When Realty Times asked why Zillow hired a broker of record to join a California MLS, an unapologetic Bohutinsky responded, "To get some of the data. One of the ways to get that data is to become a registered broker to have access to data."
Really? It's that easy? All you have to do is pretend to be a brokerage? And the Department of Justice wonders why the real estate industry is so paranoid about MLS listings.
"But we are not subscribing to MLS feeds on our sites and offering listings," says a pious Bohutinsky.
Oh. That makes it all right.
A lot of questions have been answered, save one. What happens to Zillow when value-impaired agents don't have the money to advertise?
There's no choice but to charge consumers.
Welcome to the American Airlines world of paying for blankets and pillows.
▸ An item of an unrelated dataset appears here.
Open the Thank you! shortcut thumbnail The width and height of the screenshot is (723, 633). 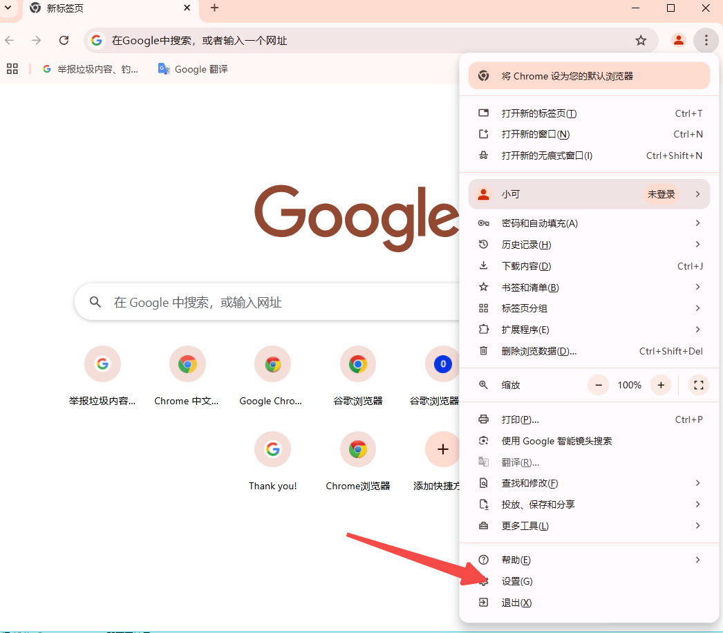[x=272, y=449]
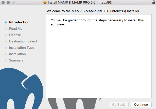Choose the Destination Select step
The height and width of the screenshot is (109, 156).
coord(23,41)
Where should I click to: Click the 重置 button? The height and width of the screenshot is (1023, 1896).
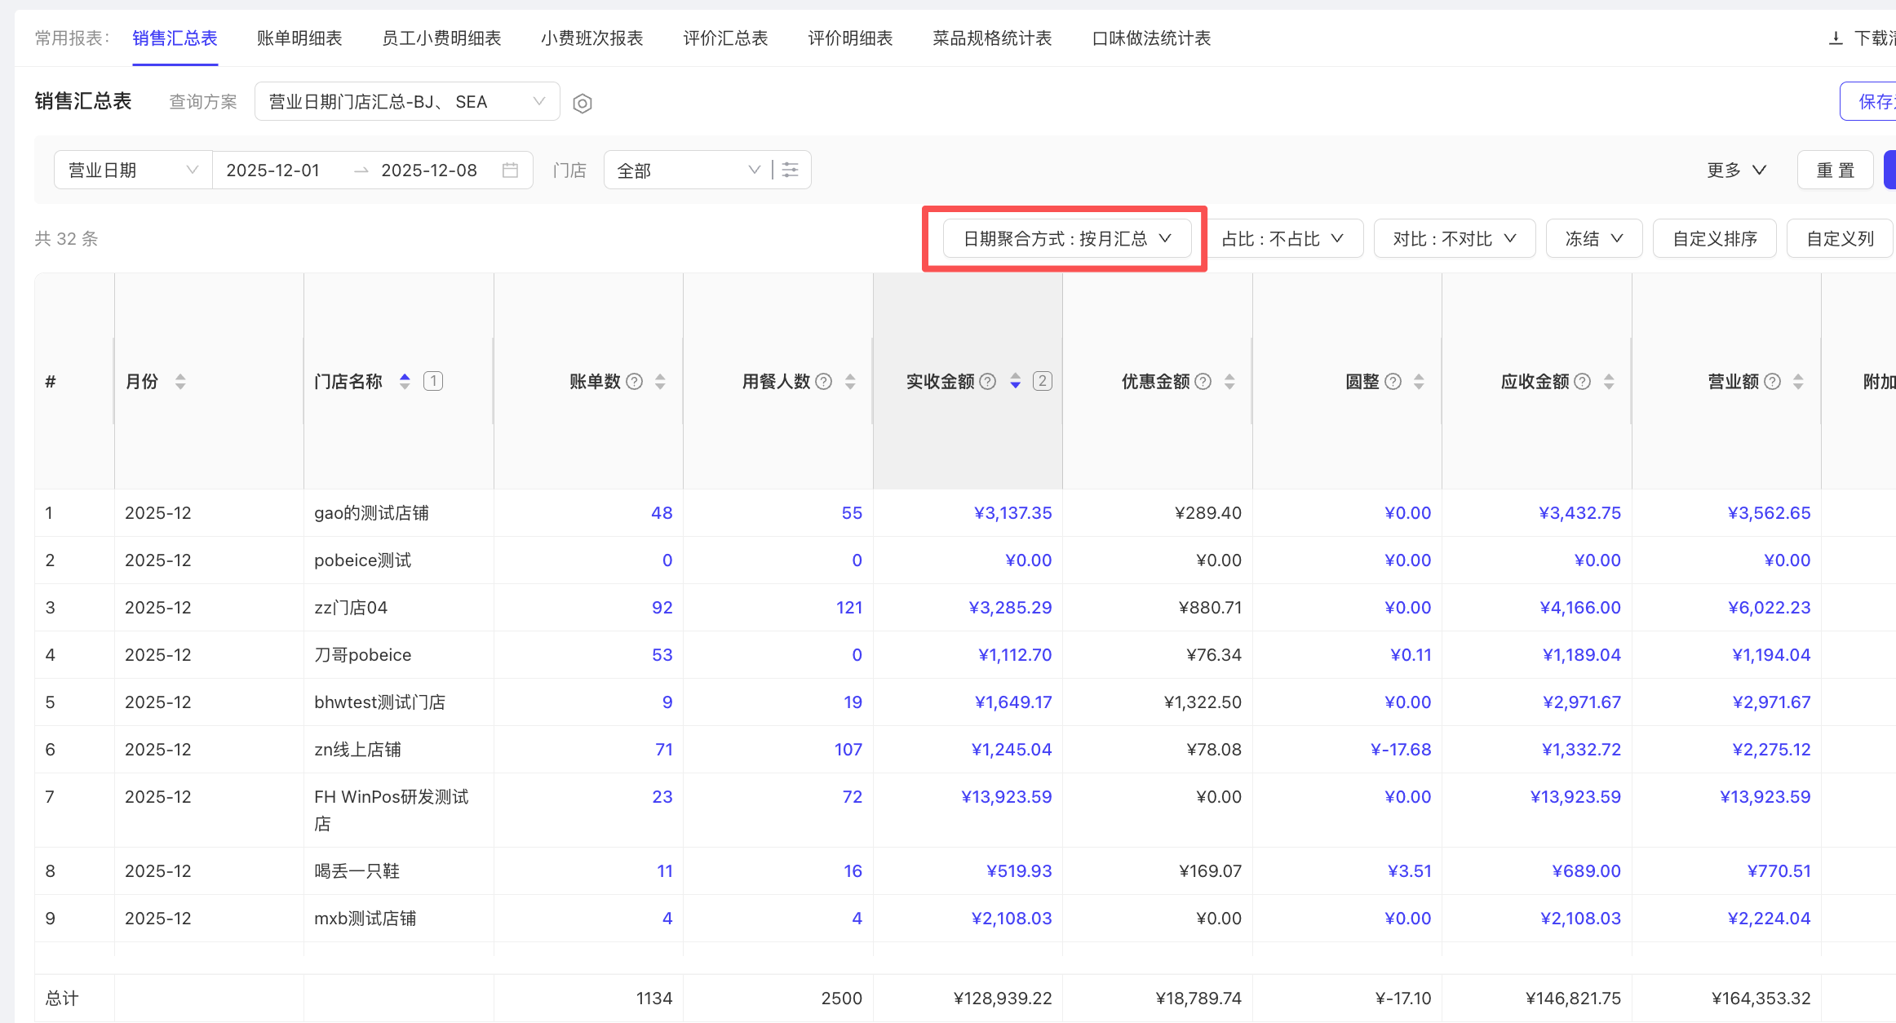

Zillow's press release says it all: "Until now, finding out a current market value of any home -- whether it's yours or one you want to bid on -- has been quite difficult," said Rich Barton, Zillow chairman and CEO. "We believe you shouldn't need a computer science degree or a real estate license to find out what a home is worth. That's why we created Zestimate values, providing free and instant valuations for millions of homes in America. This beta is just the beginning … . Zillow will continue adding tools and services to empower consumers to make smarter real estate decisions."
CNN Money reported yesterday, "New tools like the ones being offered by his company are going to make real estate agents less important, and quite possibly lower the fees homebuyers and sellers pay."
"Realtors currently sit at the middle of the transaction," said Barton. "I think in the future they will sit more on the outside offering specific services."